# EXERCISE GOAL:
Go through the material and pull out every line with the string "grudzień" in it.

# MATERIAL TO PROCESS:
• • • • • • •

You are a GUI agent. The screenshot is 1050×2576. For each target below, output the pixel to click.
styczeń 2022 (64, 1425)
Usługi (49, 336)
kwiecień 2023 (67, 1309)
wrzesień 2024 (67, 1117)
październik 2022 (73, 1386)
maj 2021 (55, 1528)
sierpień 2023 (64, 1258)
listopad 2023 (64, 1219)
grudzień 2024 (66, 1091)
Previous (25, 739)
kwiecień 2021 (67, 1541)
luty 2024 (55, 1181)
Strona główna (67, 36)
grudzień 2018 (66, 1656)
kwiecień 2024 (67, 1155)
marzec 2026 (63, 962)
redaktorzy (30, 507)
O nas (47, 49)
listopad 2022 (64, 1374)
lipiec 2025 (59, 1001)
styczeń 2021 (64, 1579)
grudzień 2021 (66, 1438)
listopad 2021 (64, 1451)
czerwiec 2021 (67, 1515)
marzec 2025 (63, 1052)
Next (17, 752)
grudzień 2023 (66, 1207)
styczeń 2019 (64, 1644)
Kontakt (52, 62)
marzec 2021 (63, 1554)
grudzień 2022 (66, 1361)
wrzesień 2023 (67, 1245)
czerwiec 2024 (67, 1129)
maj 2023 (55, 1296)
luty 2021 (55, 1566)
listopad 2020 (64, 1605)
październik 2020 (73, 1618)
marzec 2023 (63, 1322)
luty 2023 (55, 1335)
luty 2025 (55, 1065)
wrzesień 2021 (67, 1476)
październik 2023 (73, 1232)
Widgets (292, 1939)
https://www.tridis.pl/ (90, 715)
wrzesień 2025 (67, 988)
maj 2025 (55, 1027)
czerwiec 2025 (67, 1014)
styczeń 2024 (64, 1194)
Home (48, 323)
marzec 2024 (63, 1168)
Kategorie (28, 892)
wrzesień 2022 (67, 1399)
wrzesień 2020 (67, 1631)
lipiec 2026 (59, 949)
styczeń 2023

• • • • • • •

# SOLUTION FOR THIS PROBLEM:
grudzień 2024 (66, 1091)
grudzień 2018 (66, 1656)
grudzień 2021 (66, 1438)
grudzień 2023 (66, 1207)
grudzień 2022 (66, 1361)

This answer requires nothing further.